## TASK TO CARRY OUT
The complete listing should be copied out exactly.

## EXERCISE DATA

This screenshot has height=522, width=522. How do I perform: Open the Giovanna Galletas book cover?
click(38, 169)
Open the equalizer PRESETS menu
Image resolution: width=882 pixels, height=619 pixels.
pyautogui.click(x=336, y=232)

## THE ANSWER
This screenshot has height=522, width=522. How do I perform: Open the Giovanna Galletas book cover?
click(38, 169)
Open the equalizer PRESETS menu
Image resolution: width=882 pixels, height=619 pixels.
pyautogui.click(x=336, y=232)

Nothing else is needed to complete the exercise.